6 rice balls
Jumeok Bap is something that I love as an afternoon snack or meal. The filling can be made with so many different options. Jumeok Bap has lasted through time as reliable and delicious. This version includes a super tasty, seasoned mushroom filling.
- Rinse your rice in a mesh strainer until the water runs clear. Use a rice cooker or stovetop. On the stove top, place your rice into a sauce pot with the water. Cover the pot and set to medium heat. Once the pot starts to simmer, turn your pot down and let the rice fully cook, about 10-15 minutes.

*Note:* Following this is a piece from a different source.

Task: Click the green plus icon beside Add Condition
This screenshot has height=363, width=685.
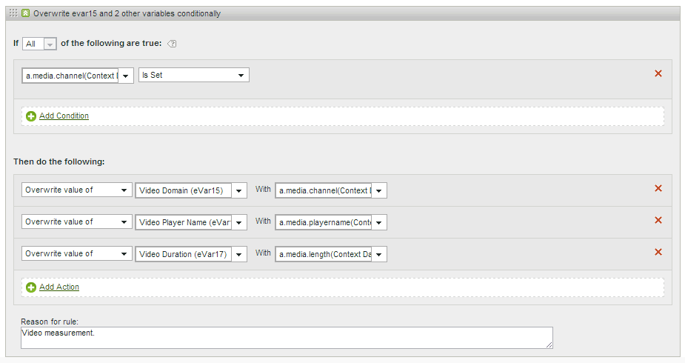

- Meanwhile, mince your mushrooms & garlic until you have small pieces and place into a bowl. With a grater, grate your ginger piece over the bowl. Pour the soy over the mushroom mixture with black pepper and combine. Let this sit for 10 minutes. Return to your rice and drain all the water and set into a bowl, gently fluff with a fork and let cool slightly. Drain your mushrooms of any liquid it may have released. In a saute pan, pour your cooking oil in and heat on medium heat. Add in your mushrooms and cook for 10-15 minutes or until the water has cooked out. Scrape your cooked mushroom into a bowl and set to the side for later.
- Now, combine your rice with one quarter teaspoon toasted sesame oil, 1 ½ teaspoon sesame seeds, a sprinkle of salt, and crumble one seaweed sheet into the rice. You may want to put on food latex gloves to make the next step a little easier. Take a ¼ cup of the seasoned rice, roll it into a ball and gently press into a flat disc.
- Next, place a heaping tablespoon of mushroom mixture into the center of the rice disc. Gently fold the “sides” of your rice into a ball and cup your hands together to make a rice ball. Repeat this step with the rest of your rice and enjoy!